Here's the completed rosette.

The Lawson's Cypress X braces are profiled to a 13' radius, notched and then glued on one at a time.

Here's the second one being glued.

Then the two A frame braces are glued on.

The upper transverse brace is glued on after notching to span the A frame braces.

Next the American Black Walnut bridge-plate is glued on using hot hide glue and a caul in the go-bar deck.

The sides are profiled to match the front to back taper and the back's curvature. The American Black Walnut reverse-kerfed linings are then glued on using fish glue.

The sides are profiled to match the top's curvature and the American Black Walnut reverse-kerfed linings glued on using fish glue.

Then the American Black Walnut side braces are notched into the linings and glued in using hot hide glue.

The 6mm carbon fibre flying buttress braces are then glued in.

Here's the completed rim set.

The back is marked for the position of the braces. The Lawson's Cypress back X braces are profiled to a 10' radius and notched. The centre strip is notched and the first X brace glued on in the go-bar deck using hot hide glue . . .

. . . followed by the second.

The lower bout ladder brace is profiled to a 10' radius glued on using hot hide glue.

The American Black Walnut X brace cap is glued on using hot-hide glue.

The braces are then carved and the back "voiced" - here's the result.

Notches are cut in the linings for the back brace ends and the back glued to the rim-set using fish glue.

The Lawson's Cypress X brace cap is glued on using hot hide glue.

The brace behind the bridge-plate is then glued on.

Then the first tone bar is glued on . . .

. . . followed by the second split brace.

The bass side finger braces are then glued on . . .

. . . followed by the treble side ones.

Then the "voicing" process starts - the braces are profiled to give the top response I am looking for. When the top has been "voiced" to my satisfaction I sign and date it.

Here's the voiced top.

The American Black Walnut back centre strips are glued in using hot hide glue.

As access through the soundhole will be tight I decided to glue the label in before the top went on.

Notches are cut in the linings to fit the top's brace ends and the top is then glued to the rim-set using fish glue.

The Ovangkol bindings have b/w/b side purflings glued on and are taped with the top and back purflings ready for bending.

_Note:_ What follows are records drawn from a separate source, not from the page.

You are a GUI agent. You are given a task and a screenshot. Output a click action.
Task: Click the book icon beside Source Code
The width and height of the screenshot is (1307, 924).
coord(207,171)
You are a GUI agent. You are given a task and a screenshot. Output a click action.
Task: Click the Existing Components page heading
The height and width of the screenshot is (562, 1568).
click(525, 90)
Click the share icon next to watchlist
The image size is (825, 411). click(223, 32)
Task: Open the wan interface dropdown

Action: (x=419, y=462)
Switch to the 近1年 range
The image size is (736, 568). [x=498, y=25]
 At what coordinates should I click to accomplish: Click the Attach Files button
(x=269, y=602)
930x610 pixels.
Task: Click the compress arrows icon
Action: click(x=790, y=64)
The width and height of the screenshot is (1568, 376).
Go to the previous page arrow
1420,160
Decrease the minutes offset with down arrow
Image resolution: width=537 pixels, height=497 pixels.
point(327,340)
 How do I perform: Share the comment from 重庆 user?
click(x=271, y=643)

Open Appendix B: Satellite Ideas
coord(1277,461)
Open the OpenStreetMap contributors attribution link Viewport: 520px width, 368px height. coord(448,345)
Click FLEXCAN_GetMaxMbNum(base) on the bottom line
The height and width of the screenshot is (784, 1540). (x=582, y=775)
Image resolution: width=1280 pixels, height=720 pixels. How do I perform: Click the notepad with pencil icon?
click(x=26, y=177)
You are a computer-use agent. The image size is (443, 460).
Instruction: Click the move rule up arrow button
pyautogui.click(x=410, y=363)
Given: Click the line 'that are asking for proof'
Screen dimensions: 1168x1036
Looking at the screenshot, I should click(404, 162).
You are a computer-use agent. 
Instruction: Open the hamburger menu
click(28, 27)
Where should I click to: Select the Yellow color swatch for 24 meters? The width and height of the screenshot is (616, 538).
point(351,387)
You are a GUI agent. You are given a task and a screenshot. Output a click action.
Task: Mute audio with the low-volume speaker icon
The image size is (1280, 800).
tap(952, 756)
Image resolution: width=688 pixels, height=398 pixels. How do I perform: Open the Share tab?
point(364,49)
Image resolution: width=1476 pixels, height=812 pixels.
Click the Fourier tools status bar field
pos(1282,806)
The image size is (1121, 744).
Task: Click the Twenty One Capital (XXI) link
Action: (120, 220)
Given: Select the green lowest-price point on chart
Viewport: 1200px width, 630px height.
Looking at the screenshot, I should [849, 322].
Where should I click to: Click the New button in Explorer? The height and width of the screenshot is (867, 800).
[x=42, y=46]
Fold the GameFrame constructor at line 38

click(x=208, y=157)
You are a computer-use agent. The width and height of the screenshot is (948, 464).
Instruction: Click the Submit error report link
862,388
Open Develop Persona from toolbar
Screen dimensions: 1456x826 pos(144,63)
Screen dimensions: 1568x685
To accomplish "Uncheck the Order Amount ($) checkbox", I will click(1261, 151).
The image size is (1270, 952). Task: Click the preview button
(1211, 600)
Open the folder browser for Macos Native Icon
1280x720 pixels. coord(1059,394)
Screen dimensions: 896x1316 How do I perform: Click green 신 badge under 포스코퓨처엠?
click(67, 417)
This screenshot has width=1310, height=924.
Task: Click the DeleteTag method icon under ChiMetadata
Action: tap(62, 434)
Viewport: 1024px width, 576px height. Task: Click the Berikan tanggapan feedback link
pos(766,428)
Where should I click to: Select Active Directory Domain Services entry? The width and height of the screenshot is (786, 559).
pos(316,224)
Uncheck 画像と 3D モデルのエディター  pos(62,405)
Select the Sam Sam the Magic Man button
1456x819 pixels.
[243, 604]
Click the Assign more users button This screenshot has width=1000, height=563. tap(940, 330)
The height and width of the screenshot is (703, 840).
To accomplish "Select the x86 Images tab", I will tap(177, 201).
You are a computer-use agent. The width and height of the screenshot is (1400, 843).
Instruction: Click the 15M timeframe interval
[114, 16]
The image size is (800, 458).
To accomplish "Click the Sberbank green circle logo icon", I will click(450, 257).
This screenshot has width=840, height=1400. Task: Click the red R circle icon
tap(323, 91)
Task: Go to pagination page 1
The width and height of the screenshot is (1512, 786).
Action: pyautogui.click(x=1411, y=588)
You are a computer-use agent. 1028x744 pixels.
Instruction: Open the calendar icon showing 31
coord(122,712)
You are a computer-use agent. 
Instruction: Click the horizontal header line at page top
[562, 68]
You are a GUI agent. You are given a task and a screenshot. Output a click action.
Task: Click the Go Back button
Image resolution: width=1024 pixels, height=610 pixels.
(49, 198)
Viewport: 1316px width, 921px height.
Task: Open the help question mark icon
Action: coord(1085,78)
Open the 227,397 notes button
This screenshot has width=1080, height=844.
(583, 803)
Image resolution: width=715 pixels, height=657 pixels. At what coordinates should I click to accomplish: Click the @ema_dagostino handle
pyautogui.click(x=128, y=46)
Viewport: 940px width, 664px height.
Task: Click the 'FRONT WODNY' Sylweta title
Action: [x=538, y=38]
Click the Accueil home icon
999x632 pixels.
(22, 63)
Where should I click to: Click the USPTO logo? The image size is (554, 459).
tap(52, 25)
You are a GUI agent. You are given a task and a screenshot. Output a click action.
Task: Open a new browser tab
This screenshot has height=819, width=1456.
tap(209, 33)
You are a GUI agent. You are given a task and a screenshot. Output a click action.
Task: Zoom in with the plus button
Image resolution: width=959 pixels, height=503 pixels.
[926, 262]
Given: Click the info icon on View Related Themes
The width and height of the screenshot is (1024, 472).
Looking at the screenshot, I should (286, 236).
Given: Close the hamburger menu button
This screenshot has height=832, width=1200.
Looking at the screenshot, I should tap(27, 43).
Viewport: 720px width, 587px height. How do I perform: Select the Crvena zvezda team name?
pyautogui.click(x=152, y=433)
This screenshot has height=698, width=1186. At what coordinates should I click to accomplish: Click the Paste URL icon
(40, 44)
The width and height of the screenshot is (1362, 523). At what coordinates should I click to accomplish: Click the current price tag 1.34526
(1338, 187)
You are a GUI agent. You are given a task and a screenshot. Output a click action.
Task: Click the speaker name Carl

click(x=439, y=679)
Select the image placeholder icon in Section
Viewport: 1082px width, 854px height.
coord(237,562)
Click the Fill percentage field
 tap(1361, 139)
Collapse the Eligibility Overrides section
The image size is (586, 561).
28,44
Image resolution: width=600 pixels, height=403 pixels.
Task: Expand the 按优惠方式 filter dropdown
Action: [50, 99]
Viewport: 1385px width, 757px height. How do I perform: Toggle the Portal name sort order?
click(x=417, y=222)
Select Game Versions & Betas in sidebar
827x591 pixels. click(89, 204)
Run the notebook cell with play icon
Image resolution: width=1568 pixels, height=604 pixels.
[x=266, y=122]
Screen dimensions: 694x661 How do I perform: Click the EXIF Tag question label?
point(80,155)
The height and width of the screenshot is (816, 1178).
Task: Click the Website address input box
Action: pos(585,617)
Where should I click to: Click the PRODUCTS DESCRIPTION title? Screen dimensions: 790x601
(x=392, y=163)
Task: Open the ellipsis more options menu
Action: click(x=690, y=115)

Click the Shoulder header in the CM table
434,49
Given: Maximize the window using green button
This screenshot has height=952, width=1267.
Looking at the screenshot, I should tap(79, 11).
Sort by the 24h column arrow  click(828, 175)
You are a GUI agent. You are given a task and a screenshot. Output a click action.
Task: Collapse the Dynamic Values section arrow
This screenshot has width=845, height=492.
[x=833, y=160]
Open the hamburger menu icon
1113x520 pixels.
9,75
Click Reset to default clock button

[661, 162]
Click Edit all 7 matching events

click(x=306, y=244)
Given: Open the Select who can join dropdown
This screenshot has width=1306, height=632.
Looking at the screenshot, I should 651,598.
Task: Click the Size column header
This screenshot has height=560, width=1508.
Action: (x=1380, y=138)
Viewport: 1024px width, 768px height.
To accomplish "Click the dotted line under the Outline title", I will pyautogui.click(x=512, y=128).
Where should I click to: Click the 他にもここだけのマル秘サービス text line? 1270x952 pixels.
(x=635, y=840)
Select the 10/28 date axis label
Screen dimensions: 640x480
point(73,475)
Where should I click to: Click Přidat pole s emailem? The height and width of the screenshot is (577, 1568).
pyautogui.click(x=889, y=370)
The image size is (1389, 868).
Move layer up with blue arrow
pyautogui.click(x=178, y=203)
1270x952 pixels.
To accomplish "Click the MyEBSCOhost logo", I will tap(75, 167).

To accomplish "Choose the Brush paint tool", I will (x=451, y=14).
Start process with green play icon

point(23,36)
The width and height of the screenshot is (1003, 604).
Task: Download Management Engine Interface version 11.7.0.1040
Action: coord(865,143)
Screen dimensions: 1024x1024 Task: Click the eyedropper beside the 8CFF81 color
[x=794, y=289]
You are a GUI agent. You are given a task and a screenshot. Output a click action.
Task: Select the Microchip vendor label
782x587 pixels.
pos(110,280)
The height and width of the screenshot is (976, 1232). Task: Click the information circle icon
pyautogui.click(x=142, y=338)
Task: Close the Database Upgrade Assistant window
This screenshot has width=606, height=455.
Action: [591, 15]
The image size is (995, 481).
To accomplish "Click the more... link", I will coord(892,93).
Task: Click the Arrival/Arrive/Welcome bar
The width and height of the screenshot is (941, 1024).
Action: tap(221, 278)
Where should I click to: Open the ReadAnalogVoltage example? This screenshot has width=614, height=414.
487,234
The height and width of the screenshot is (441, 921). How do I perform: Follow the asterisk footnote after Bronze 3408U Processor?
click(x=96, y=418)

They are then bent in the Fox-style bender.

Here's the result.

The Ovangkol bindings and b/w/b side purflings are then bent on the hot pipe and the top binding channels are cut using the binding jig to the depth of the bindings plus side purflings. The channels are stopped just short of the end-graft. Purfling pieces are stuck using double-sided tape over the end-graft. The binding channel is then cut over the end graft with the jig riding on these so that the depth cut is just that of the binding. The end graft side purflings can then be mitred using a chisel.

The process is repeated on the back.

Next the top purfling channels are cut . . .

. . . followed by the back.

The top purflings are glued in using fish glue . . .

. . . followed by the back puflings.

The top bindings are glued in using fish glue . . .

. . . followed by the back bindings.

The bindings are then scraped and sanded flush and the side soundport is cut out.

The top is cut for the floating fingerboard - here's the finished box.

The five piece neck blank is glued up using fish glue and lots of clamps. This consists of two book-matched pieces of American Black Walnut around a central core of Maple, American Black Walnut, and Maple.

Here's the neck cut out.

The truss rod slot is routed out.

Then the slots for the outer two carbon-fibre rods are routed.

The truss rod with a Maple cap and the outer carbon fibre rods are glued in with fish glue and clamped while the glue dries.

The Ebony headstock veneer is glued onto the top of the headstock using fish glue.

The Ebony veneer is bent to the shape of the volute and glued on the rear of the headstock using fish glue.